Abstract

Maputo - the Mozambican capital - has expanded itself vertiginously in the midst of the late independence process (1975). Its population has been multiplied about twelve times during the decades from 1950 to 2020, reaching more than 1.1 million inhabitants. The political, commercial, and financial center of the country, the urban fabric of the capital is the stage for complex processes of economic growth and spatial segregation triggered in recent decades. The central region, known locally as the "cement city", concentrates on modern and widely diversified infrastructures. Squares and parks, luxury condos surrounded by modern offices, international standard hotels, shopping, and a set of pharaonic constructions - built at a cost of billions - set the landscape tone of progress induced and concentrated in favor of a small elite. However, beyond this "stronghold", around 92% of the population lives in the peripheral part of Maputo, popularly known as the "reed city". These, however, are located in very precarious housing, produced informally by the residents themselves, and subjected to the complete absence of infrastructure and public services. These issues contribute directly to the fact that Mozambique has the ninth-worst Human Development Index (HDI) on the planet.

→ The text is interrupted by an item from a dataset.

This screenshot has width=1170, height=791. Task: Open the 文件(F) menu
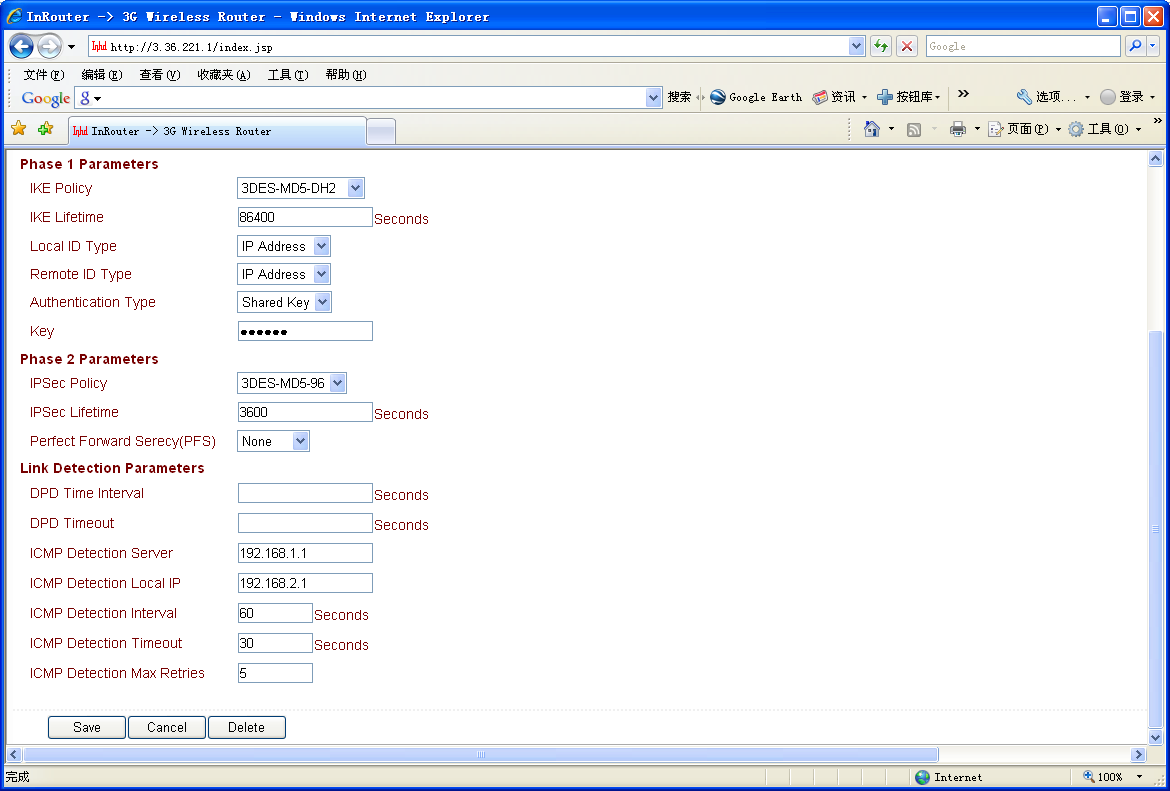(43, 75)
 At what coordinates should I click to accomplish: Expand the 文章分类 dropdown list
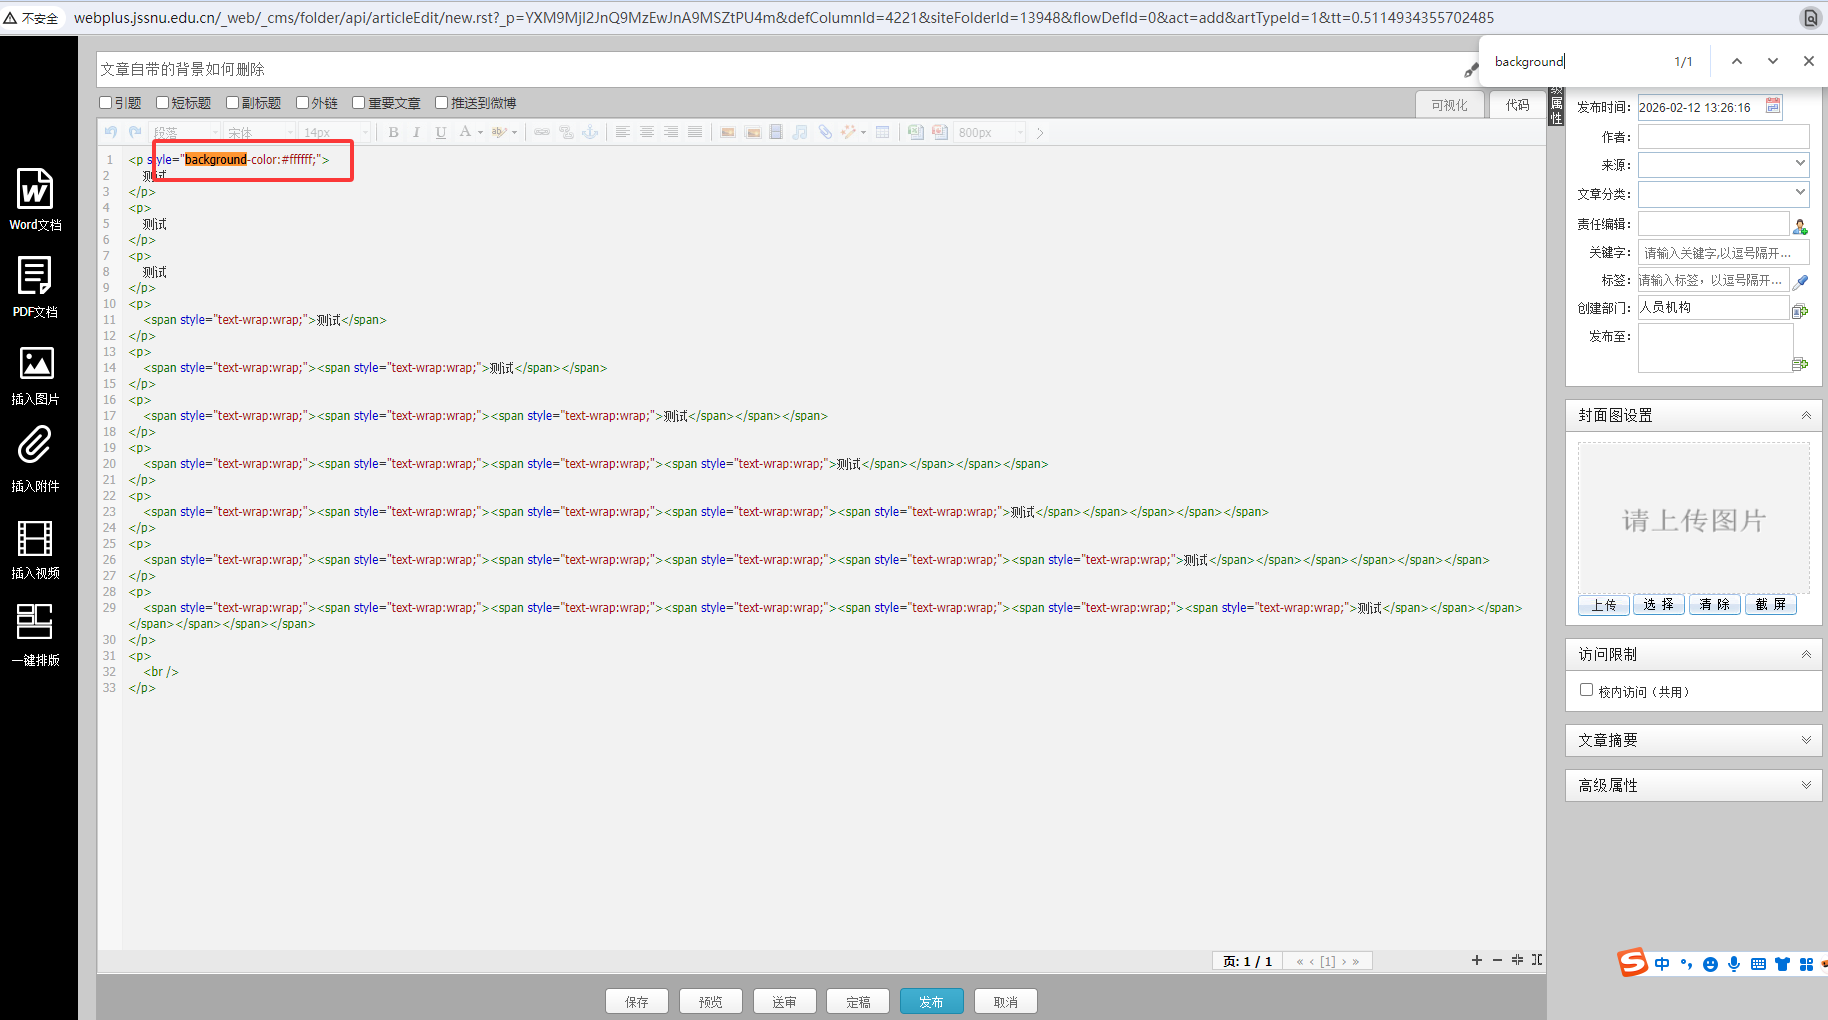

In this way, the present article - elaborated from fieldwork, interdisciplinary discussions and dialogues undertaken within the scope of an international scientific project between universities in Brazil and Mozambique - seeks to present and interpret the set of urban connections that make Maputo a fragmented and complex city, full of continuous socio-territorial transformations in which multiple clashes emerge linked to segregation, gentrification, real estate speculation, among others.